Bu konuda Diyanet’in önerisi nedir?
“Beğendiğiniz kadınlardan ikişer, üçer, dörder nikahlayın” emrini hatırlatacaklar mı?
Bana öyle geliyor ki bunları hatırlatmanın da zamanı gelecek.
Şu anda Diyanet’in yaptığı, halk arasında bir kültür savaşının fitilini ateşlemek.
Son zamanlardaki vaazların ortak özelliği bu.
Toplumda dini konularda sert bir tartışma yaratmanın, bugün konuşulmakta olan konuları unutturmaya yarayacağını hesapladıklarını düşünüyorum.
Elbette Diyanet’in “kısa ve şeffaf giysilerle sokaklarda dolaşılmasını” onaylamamasında şaşılacak bir şey yok.
Şaşırmıyorum ama bugünün Türkiye’sinin temel ahlaki sorunları bu meseleler midir diye düşünmeden de duramıyorum.
Kim daha ahlaksız?
Mini etek giyen mi, sahte diplomayla üniversitede hocalık yapan mı?
Kim kul hakkı yiyor?
Kanuni miras hakkını korumak isteyen kadınlar mı, partide bir yakını var diye mülakatı kazanıp, sınavı gerçekten kazanının yerine memur olan mı?
Diyanet’in bu konulara uzak durup, kültürel bir kavga yaratma potansiyeli taşıyan konuları çomaklamasının bir anlamı olmalı.
Sosyal medyada acayip kılıklı “hoca efendiler” olmadık hokkabazlıklar yapıyorlar.
Mesela şöyle bir hikâye dinledim bu hocalardan geçen gün: Abdülkadir Geylani, Allah ile sohbet ederken Allah ayağa kalkınca dengesi bozulmuş, düşmesin diye Abdülkadir Geylani hazretleri Allah’ı tutup, düşmesini önlemiş!
Minberde bunu anlatan adam “Allah’ı düşmekten kurtaran Geylani hazretleri bizleri kurtarmaz mı” diye soruyor.
Diyanet bu konuda ne diyor mesela, bunu bilmiyoruz.
Aynı Abdsından kaçan ruhlar, eski vücutlarına geri dönmeyi de başarmışlar.
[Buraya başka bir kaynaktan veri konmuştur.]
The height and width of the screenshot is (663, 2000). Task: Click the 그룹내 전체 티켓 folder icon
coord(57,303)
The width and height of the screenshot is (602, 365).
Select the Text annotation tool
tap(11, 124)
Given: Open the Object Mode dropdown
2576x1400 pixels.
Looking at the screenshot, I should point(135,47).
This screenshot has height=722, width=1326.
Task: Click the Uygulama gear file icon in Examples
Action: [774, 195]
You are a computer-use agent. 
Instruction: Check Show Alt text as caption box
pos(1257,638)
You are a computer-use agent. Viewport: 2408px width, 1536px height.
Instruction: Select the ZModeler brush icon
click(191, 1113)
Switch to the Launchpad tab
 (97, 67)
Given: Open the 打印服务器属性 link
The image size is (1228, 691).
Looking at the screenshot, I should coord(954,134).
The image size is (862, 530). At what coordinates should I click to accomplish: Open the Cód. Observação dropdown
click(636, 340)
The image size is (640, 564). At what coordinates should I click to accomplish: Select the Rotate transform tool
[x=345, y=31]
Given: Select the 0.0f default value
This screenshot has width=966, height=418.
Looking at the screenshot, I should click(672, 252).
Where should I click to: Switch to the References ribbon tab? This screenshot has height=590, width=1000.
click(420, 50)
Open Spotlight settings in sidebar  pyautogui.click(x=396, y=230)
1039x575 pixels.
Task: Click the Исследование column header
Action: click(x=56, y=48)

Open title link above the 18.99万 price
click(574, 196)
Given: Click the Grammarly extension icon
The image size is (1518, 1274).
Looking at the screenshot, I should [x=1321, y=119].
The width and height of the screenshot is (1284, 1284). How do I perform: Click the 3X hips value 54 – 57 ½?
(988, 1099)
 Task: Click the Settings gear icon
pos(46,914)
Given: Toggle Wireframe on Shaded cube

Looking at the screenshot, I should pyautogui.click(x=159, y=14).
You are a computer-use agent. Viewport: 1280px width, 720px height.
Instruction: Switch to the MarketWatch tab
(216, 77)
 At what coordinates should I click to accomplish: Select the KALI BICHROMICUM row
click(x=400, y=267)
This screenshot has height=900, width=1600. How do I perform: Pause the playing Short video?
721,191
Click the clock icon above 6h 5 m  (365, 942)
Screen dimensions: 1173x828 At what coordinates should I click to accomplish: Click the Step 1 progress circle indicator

Azrail durumdan şikayetçi olunca da Allah, “ben ona karışmam, aranızda halledin” demiş.
Mümkün mü?
Diyanet bu konulara hiç girmiyor.
Yoksa Diyanet İşleri Başkanı ve şürekası da böyle hurafelere mi inanıyorlar?
İnanmıyorlarsa bu tarikat hokkabazlıklarına niye bir Cuma hutbesi ayrılmıyor da kadınların miras hakkı, kadınların kılık kıyafeti, insanların tatilde ne yaptıkları gündeme geliyor?
Sorunun yanıtı belli: Diyanet’in derdi İslam dinini doğru anlatmak filan değil.
Dertleri adaletten ekonomiye kadar her şeyi berbat etmiş hükümete kutuplaşmayı keskinleştirebilmek için el uzatmak.
Kutuplaşmanın aç karınları doyurmasa bile saltanatı korumaya yeteceğini hesaplıyorlar sanırım.